Доктор Льюис прикончил уже третью порцию виски и потребовал следующую.

– Вы сегодня не в духе, – наливая, заметил Редж.

– Не в духе? Я хотя бы лечу больных, пытаюсь, во всяком случае. Нянчусь с телесными оболочками, в которых обитают души. Тело – сложнейший механизм, а вот душа – нет. Души теперь штампуют на конвейере, два великих сообщества, Америка и Россия. Болванка одна, да шляпы разные. Все их разногласия состоят лишь в том, какой фасон души навязать людям, чтоб потом скормить эти трафаретные души всеядному Молоху. – Выпив еще, доктор спросил: – Ваша жена по-прежнему гремит на барабанах и цимбалах?

– Не вижу связи между ней и Молохом.

– Никакой связи.

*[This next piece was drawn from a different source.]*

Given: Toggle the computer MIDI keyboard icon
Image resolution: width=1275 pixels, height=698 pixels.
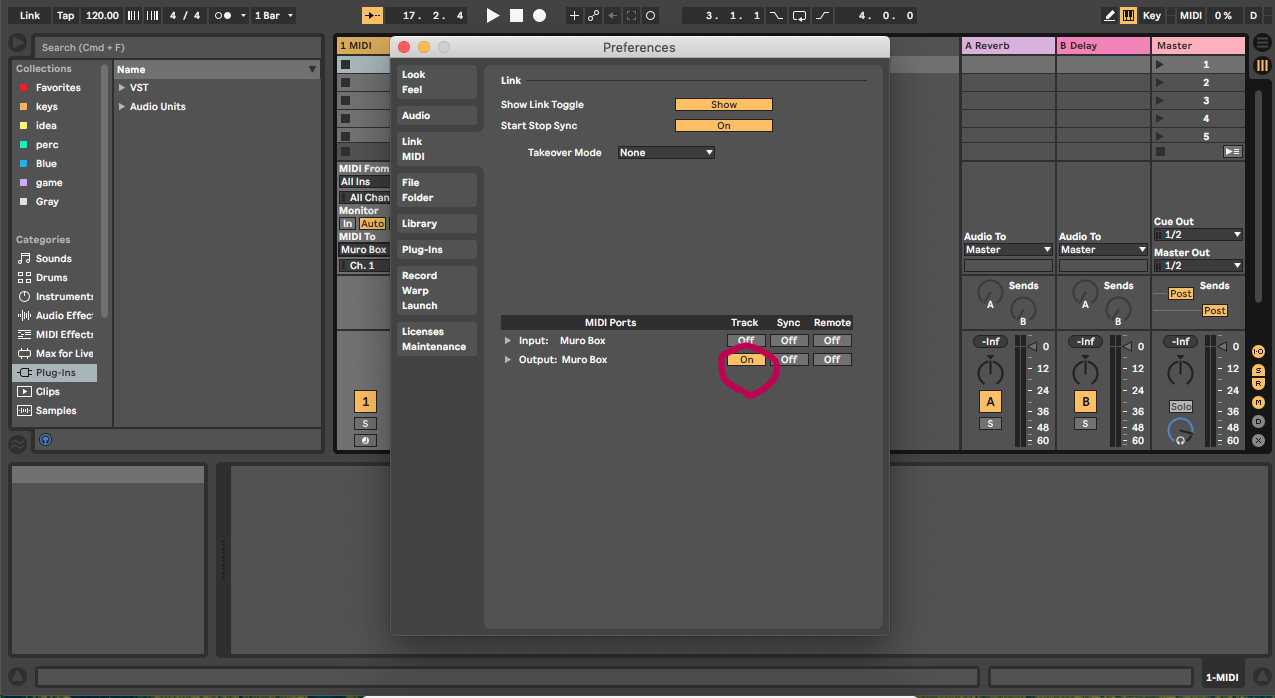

Хотя при желании всегда можно найти связь одного явления жизни с другим. Беременность протекает нормально, выкидыш ей не грозит. Она может продолжать музыкальные занятия, только бы не спутала свой собственный живот с барабаном.

– Она может съездить в Израиль?

– А что мешает ей съездить в Израиль? Солнце и апельсины полезны, даже очень. Почему бы ей не родить ребенка в Израиле? – Он мутными глазами взглянул на Реджа. – Да и вам солнце не повредит. Продайте этот трактир кому-нибудь, кто действительно для этого создан. По-моему, вам пора возвращаться в большую жизнь.

– Для чего? Преподавать испанский?

– Почему бы и нет? Или, скажем, любой язык, па котором говорят евреи. Мир гораздо шире валлийского трактира. Вам, наверно, покажется это забавным, – задумчиво произнес доктор, – но мне бы очень хотелось принять роды у вашей жены под сенью цитрусов в цвету.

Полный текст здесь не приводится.